Explaining the bumpy and uncertain legal path toward protecting --- or ending --- a critical reproductive freedom in all 50 states
UPDATED 4/8/23: Conflicting preliminary injunctions issued by federal courts in WA & TX; 4/11/23 FDA seeks emergency appellate stay of TX case ruling...
By Ernest A. Canning on 2/20/2023, 9:35am PT  

The nationwide right to terminate a pregnancy with medication is now at stake in three pending federal lawsuits. One, in Texas, has been filed by abortion opponents. Another has been filed in West Virginia by a manufacturer of one of the drugs used to terminate a pregnancy, after state lawmakers have attempted to ban its use in the state. The third is a complaint from a physician in North Carolina where her ability to prescribe the drug may now be in peril.

The outcome of these three cases may ultimately succeed in protecting nationwide access to abortion rights even in states where Republican lawmakers have attempted to ban all such freedoms.

That said, while unlikely, it's also possible that one of these three cases could result in the elimination of the right to medical abortion in all 50 states...

The Cases

The first complaint [PDF] is Alliance for Hippocratic Medicine v. FDA, (hereinafter the "TX case"). It's a federal complaint filed in Texas last November, just months after the U.S. Supreme Court overturned the longstanding nationwide right to abortion. It's the most controversial of the three and involves a crusade by right-wing Christian physicians to overturn all FDA-approvals of the abortion drug known as mifepristone.

The second pending federal lawsuit [PDF], (the "WV case"), was filed late last month by the Nevada-based pharmaceutical company, GenBioPro ("GBP"). Since 2019, GBP has been the nation's only provider of an FDA-approved generic brand of mifepristone. GBP contests the constitutionality of a new criminal abortion ban by the state of West Virginia. The new WV law not only "prohibits abortion in all cases, at any stage of pregnancy," but also "severely constricted the market for mifepristone," according to GBP's complaint.

The third case, Bryant v. Stein [PDF] (the "NC case"), was filed in a U.S. District Court in North Carolina by Dr. Amy Bryant, a physician in the state.
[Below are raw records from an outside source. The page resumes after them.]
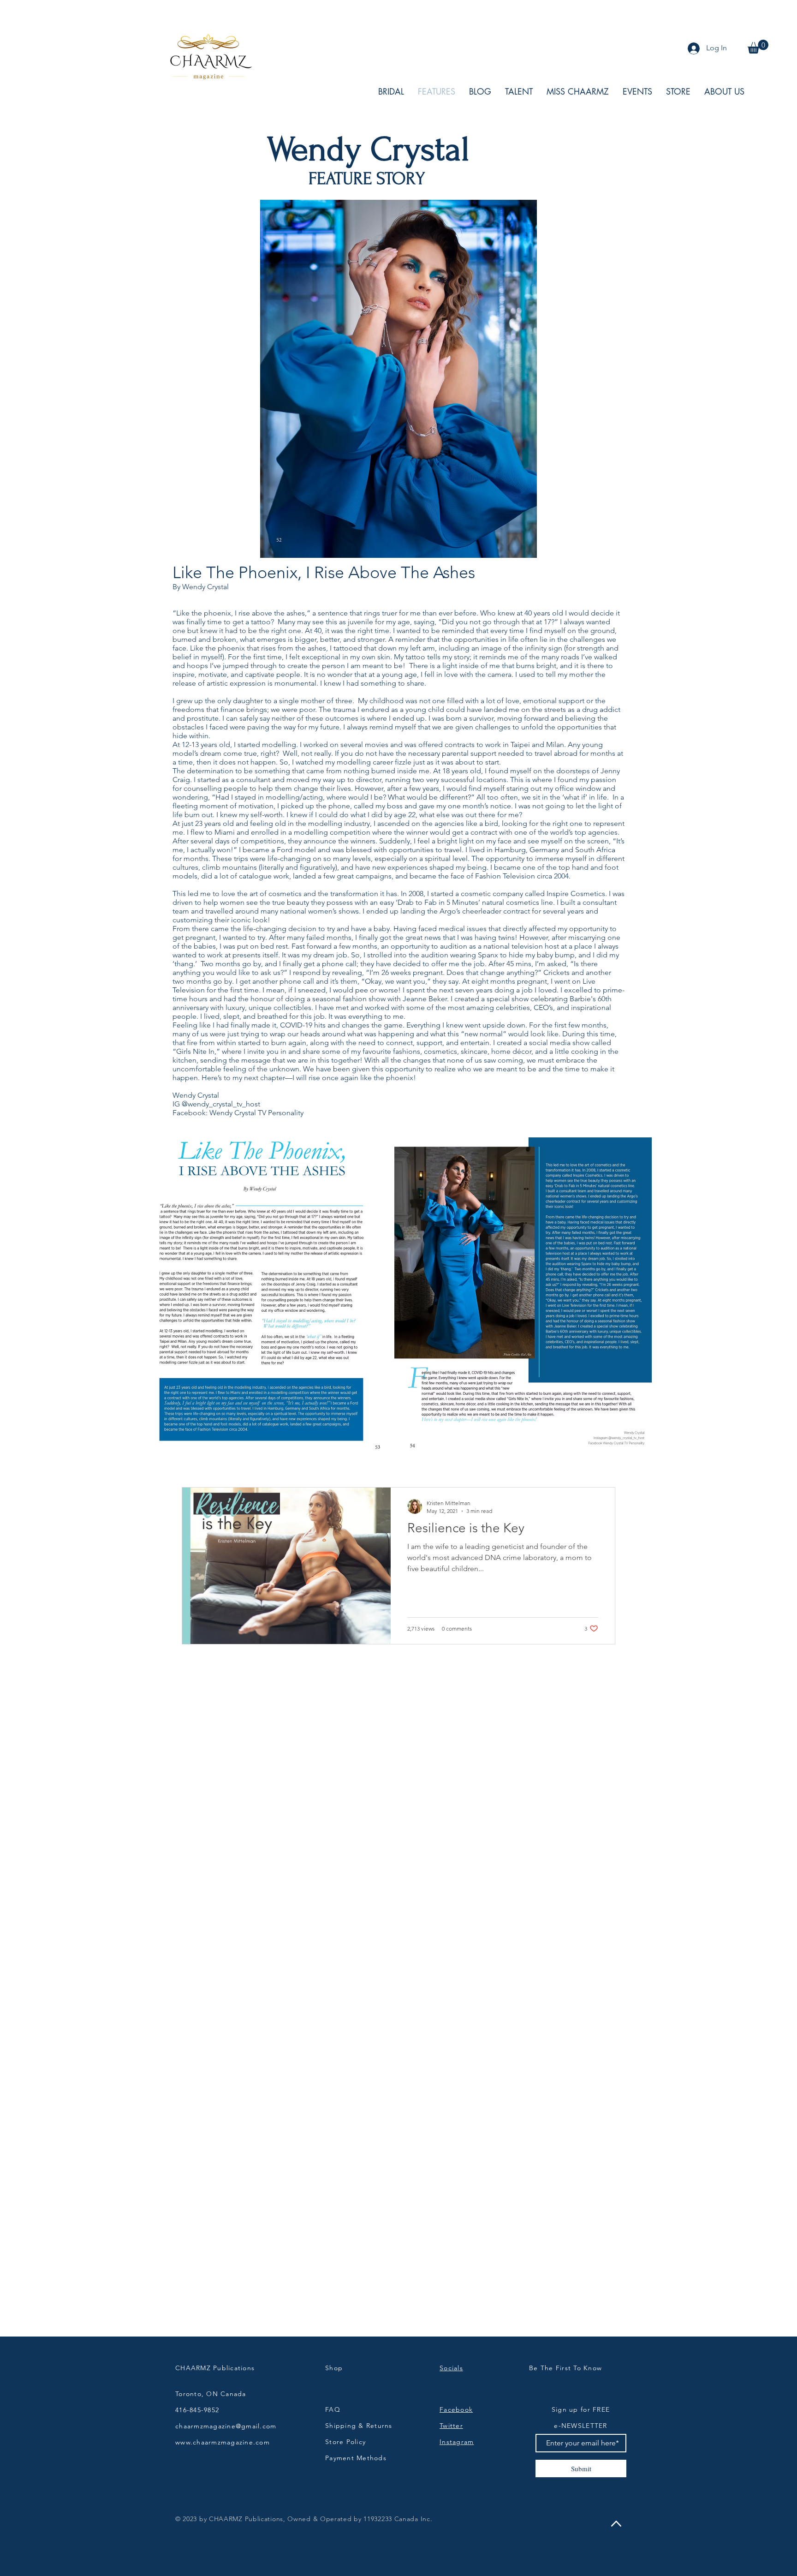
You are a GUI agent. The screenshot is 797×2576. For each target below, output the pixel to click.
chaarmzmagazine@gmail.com (226, 2426)
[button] (758, 47)
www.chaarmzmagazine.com (222, 2442)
She is challenging the constitutionality of a provision in NC law that prevents her from prescribing mifepristone on the basis of one of the two grounds raised by GBP in the WV case.

The Stakes and the Trouble with Texas

Mifepristone is the first of a two-drug regime that, according to its Jan. 23, 2023 FDA Risk Evaluation and Mitigation Strategies [REMS] determination, enables a woman "to end an intrauterine pregnancy through ten weeks gestation (70 days or less since the first day of a patient's last menstrual period)".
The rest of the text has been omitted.